◆ **Exercise directions**:
Copy each of the following items word for word, leaving nothing out.

◆ **Dataset content**:
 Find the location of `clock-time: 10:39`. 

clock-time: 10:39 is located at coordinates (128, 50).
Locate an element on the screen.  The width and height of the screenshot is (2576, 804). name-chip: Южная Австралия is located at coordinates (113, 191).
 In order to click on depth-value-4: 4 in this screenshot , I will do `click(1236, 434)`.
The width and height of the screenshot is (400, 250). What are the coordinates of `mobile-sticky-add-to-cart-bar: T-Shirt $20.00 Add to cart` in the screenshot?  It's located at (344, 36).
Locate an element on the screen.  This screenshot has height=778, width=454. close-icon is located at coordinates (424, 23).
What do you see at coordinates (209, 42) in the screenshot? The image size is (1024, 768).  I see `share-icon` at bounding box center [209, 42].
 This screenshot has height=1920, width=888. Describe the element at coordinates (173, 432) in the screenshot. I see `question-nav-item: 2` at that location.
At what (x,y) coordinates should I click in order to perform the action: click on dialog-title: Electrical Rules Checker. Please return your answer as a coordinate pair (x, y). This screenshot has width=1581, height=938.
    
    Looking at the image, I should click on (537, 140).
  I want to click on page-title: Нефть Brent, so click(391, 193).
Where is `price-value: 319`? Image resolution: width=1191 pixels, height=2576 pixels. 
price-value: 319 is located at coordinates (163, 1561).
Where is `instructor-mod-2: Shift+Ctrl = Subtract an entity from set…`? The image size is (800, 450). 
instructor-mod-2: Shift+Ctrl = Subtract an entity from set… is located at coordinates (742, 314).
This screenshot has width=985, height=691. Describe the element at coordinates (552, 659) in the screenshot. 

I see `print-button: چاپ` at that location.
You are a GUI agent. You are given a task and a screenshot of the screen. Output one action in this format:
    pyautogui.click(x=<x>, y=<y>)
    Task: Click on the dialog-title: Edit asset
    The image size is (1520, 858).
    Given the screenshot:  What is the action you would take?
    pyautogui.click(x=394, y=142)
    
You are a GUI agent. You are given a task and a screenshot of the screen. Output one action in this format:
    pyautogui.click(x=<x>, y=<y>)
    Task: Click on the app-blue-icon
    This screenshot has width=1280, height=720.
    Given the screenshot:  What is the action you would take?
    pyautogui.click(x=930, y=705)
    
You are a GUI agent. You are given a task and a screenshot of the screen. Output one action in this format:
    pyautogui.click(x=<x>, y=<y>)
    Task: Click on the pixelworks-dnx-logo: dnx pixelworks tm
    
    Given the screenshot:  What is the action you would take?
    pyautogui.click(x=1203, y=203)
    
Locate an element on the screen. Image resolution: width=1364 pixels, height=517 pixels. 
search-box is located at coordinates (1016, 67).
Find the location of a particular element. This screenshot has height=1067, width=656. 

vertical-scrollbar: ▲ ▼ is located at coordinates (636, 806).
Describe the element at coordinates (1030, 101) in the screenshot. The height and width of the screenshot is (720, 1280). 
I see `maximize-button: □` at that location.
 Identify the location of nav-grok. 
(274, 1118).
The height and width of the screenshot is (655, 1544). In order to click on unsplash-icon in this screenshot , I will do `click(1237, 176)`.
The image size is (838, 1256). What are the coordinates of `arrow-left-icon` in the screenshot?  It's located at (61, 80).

◆ **Your response**:
 Find the location of `clock-time: 10:39`. 

clock-time: 10:39 is located at coordinates (128, 50).
Locate an element on the screen.  The width and height of the screenshot is (2576, 804). name-chip: Южная Австралия is located at coordinates (113, 191).
 In order to click on depth-value-4: 4 in this screenshot , I will do `click(1236, 434)`.
The width and height of the screenshot is (400, 250). What are the coordinates of `mobile-sticky-add-to-cart-bar: T-Shirt $20.00 Add to cart` in the screenshot?  It's located at (344, 36).
Locate an element on the screen.  This screenshot has height=778, width=454. close-icon is located at coordinates (424, 23).
What do you see at coordinates (209, 42) in the screenshot? The image size is (1024, 768).  I see `share-icon` at bounding box center [209, 42].
 This screenshot has height=1920, width=888. Describe the element at coordinates (173, 432) in the screenshot. I see `question-nav-item: 2` at that location.
At what (x,y) coordinates should I click in order to perform the action: click on dialog-title: Electrical Rules Checker. Please return your answer as a coordinate pair (x, y). This screenshot has width=1581, height=938.
    
    Looking at the image, I should click on (537, 140).
  I want to click on page-title: Нефть Brent, so click(391, 193).
Where is `price-value: 319`? Image resolution: width=1191 pixels, height=2576 pixels. 
price-value: 319 is located at coordinates (163, 1561).
Where is `instructor-mod-2: Shift+Ctrl = Subtract an entity from set…`? The image size is (800, 450). 
instructor-mod-2: Shift+Ctrl = Subtract an entity from set… is located at coordinates (742, 314).
This screenshot has width=985, height=691. Describe the element at coordinates (552, 659) in the screenshot. 

I see `print-button: چاپ` at that location.
You are a GUI agent. You are given a task and a screenshot of the screen. Output one action in this format:
    pyautogui.click(x=<x>, y=<y>)
    Task: Click on the dialog-title: Edit asset
    The image size is (1520, 858).
    Given the screenshot:  What is the action you would take?
    pyautogui.click(x=394, y=142)
    
You are a GUI agent. You are given a task and a screenshot of the screen. Output one action in this format:
    pyautogui.click(x=<x>, y=<y>)
    Task: Click on the app-blue-icon
    This screenshot has width=1280, height=720.
    Given the screenshot:  What is the action you would take?
    pyautogui.click(x=930, y=705)
    
You are a GUI agent. You are given a task and a screenshot of the screen. Output one action in this format:
    pyautogui.click(x=<x>, y=<y>)
    Task: Click on the pixelworks-dnx-logo: dnx pixelworks tm
    
    Given the screenshot:  What is the action you would take?
    pyautogui.click(x=1203, y=203)
    
Locate an element on the screen. Image resolution: width=1364 pixels, height=517 pixels. 
search-box is located at coordinates (1016, 67).
Find the location of a particular element. This screenshot has height=1067, width=656. 

vertical-scrollbar: ▲ ▼ is located at coordinates (636, 806).
Describe the element at coordinates (1030, 101) in the screenshot. The height and width of the screenshot is (720, 1280). 
I see `maximize-button: □` at that location.
 Identify the location of nav-grok. 
(274, 1118).
The height and width of the screenshot is (655, 1544). In order to click on unsplash-icon in this screenshot , I will do `click(1237, 176)`.
The image size is (838, 1256). What are the coordinates of `arrow-left-icon` in the screenshot?  It's located at (61, 80).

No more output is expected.